> **Given data**

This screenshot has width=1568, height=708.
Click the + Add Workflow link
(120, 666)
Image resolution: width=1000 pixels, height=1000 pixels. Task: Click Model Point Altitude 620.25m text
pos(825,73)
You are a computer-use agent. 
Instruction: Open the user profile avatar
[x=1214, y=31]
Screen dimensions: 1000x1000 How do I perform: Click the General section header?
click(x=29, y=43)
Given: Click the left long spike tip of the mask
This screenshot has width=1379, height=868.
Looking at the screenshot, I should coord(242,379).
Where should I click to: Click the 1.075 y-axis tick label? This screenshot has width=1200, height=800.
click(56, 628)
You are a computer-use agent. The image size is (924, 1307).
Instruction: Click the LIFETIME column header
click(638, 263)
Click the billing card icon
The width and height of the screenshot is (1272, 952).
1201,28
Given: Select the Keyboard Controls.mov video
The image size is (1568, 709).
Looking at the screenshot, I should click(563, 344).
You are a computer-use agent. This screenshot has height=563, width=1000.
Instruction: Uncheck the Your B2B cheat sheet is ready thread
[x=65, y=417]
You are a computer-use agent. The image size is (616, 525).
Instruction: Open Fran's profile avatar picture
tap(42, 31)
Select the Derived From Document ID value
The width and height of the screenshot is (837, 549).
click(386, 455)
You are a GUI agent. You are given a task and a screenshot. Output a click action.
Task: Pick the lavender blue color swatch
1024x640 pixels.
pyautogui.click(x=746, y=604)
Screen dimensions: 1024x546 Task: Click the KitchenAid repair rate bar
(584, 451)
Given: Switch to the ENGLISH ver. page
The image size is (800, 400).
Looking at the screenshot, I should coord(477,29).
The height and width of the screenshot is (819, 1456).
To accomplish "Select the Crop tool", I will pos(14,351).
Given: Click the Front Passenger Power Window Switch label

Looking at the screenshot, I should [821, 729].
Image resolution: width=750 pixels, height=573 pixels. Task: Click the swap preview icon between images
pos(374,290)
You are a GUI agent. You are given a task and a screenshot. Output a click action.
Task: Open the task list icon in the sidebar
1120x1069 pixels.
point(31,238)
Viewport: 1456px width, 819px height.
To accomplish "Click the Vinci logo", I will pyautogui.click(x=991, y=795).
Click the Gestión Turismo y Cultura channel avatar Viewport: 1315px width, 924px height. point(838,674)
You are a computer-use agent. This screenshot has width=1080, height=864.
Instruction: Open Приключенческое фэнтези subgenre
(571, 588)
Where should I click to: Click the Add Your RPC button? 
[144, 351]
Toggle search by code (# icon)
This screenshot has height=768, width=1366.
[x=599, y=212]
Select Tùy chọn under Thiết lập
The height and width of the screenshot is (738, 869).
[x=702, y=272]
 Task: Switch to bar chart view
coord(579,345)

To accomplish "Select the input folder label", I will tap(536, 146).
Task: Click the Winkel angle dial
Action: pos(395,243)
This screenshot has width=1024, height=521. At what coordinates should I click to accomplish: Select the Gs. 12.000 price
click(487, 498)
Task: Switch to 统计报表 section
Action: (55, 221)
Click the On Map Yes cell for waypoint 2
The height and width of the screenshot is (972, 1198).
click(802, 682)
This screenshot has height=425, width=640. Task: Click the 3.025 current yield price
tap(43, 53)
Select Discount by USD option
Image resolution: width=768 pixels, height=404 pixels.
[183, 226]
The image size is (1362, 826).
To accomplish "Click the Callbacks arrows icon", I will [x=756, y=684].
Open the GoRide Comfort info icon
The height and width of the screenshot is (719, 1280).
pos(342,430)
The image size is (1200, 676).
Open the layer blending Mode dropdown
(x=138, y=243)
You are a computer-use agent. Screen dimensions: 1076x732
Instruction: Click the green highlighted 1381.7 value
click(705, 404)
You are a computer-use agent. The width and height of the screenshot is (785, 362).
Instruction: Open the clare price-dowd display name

> **Task goal**
Convert the records above into a JSON list of strings, one string per line, with blank lines left out.

> **Result of the exercise**
[
  "This screenshot has width=1568, height=708.",
  "Click the + Add Workflow link",
  "(120, 666)",
  "Image resolution: width=1000 pixels, height=1000 pixels. Task: Click Model Point Altitude 620.25m text",
  "pos(825,73)",
  "You are a computer-use agent. ",
  "Instruction: Open the user profile avatar",
  "[x=1214, y=31]",
  "Screen dimensions: 1000x1000 How do I perform: Click the General section header?",
  "click(x=29, y=43)",
  "Given: Click the left long spike tip of the mask",
  "This screenshot has width=1379, height=868.",
  "Looking at the screenshot, I should coord(242,379).",
  "Where should I click to: Click the 1.075 y-axis tick label? This screenshot has width=1200, height=800.",
  "click(56, 628)",
  "You are a computer-use agent. The image size is (924, 1307).",
  "Instruction: Click the LIFETIME column header",
  "click(638, 263)",
  "Click the billing card icon",
  "The width and height of the screenshot is (1272, 952).",
  "1201,28",
  "Given: Select the Keyboard Controls.mov video",
  "The image size is (1568, 709).",
  "Looking at the screenshot, I should click(563, 344).",
  "You are a computer-use agent. This screenshot has height=563, width=1000.",
  "Instruction: Uncheck the Your B2B cheat sheet is ready thread",
  "[x=65, y=417]",
  "You are a computer-use agent. The image size is (616, 525).",
  "Instruction: Open Fran's profile avatar picture",
  "tap(42, 31)",
  "Select the Derived From Document ID value",
  "The width and height of the screenshot is (837, 549).",
  "click(386, 455)",
  "You are a GUI agent. You are given a task and a screenshot. Output a click action.",
  "Task: Pick the lavender blue color swatch",
  "1024x640 pixels.",
  "pyautogui.click(x=746, y=604)",
  "Screen dimensions: 1024x546 Task: Click the KitchenAid repair rate bar",
  "(584, 451)",
  "Given: Switch to the ENGLISH ver. page",
  "The image size is (800, 400).",
  "Looking at the screenshot, I should coord(477,29).",
  "The height and width of the screenshot is (819, 1456).",
  "To accomplish \"Select the Crop tool\", I will pos(14,351).",
  "Given: Click the Front Passenger Power Window Switch label",
  "Looking at the screenshot, I should [821, 729].",
  "Image resolution: width=750 pixels, height=573 pixels. Task: Click the swap preview icon between images",
  "pos(374,290)",
  "You are a GUI agent. You are given a task and a screenshot. Output a click action.",
  "Task: Open the task list icon in the sidebar",
  "1120x1069 pixels.",
  "point(31,238)",
  "Viewport: 1456px width, 819px height.",
  "To accomplish \"Click the Vinci logo\", I will pyautogui.click(x=991, y=795).",
  "Click the Gestión Turismo y Cultura channel avatar Viewport: 1315px width, 924px height. point(838,674)",
  "You are a computer-use agent. This screenshot has width=1080, height=864.",
  "Instruction: Open Приключенческое фэнтези subgenre",
  "(571, 588)",
  "Where should I click to: Click the Add Your RPC button? ",
  "[144, 351]",
  "Toggle search by code (# icon)",
  "This screenshot has height=768, width=1366.",
  "[x=599, y=212]",
  "Select Tùy chọn under Thiết lập",
  "The height and width of the screenshot is (738, 869).",
  "[x=702, y=272]",
  " Task: Switch to bar chart view",
  "coord(579,345)",
  "To accomplish \"Select the input folder label\", I will tap(536, 146).",
  "Task: Click the Winkel angle dial",
  "Action: pos(395,243)",
  "This screenshot has width=1024, height=521. At what coordinates should I click to accomplish: Select the Gs. 12.000 price",
  "click(487, 498)",
  "Task: Switch to 统计报表 section",
  "Action: (55, 221)",
  "Click the On Map Yes cell for waypoint 2",
  "The height and width of the screenshot is (972, 1198).",
  "click(802, 682)",
  "This screenshot has height=425, width=640. Task: Click the 3.025 current yield price",
  "tap(43, 53)",
  "Select Discount by USD option",
  "Image resolution: width=768 pixels, height=404 pixels.",
  "[183, 226]",
  "The image size is (1362, 826).",
  "To accomplish \"Click the Callbacks arrows icon\", I will [x=756, y=684].",
  "Open the GoRide Comfort info icon",
  "The height and width of the screenshot is (719, 1280).",
  "pos(342,430)",
  "The image size is (1200, 676).",
  "Open the layer blending Mode dropdown",
  "(x=138, y=243)",
  "You are a computer-use agent. Screen dimensions: 1076x732",
  "Instruction: Click the green highlighted 1381.7 value",
  "click(705, 404)",
  "You are a computer-use agent. The width and height of the screenshot is (785, 362).",
  "Instruction: Open the clare price-dowd display name"
]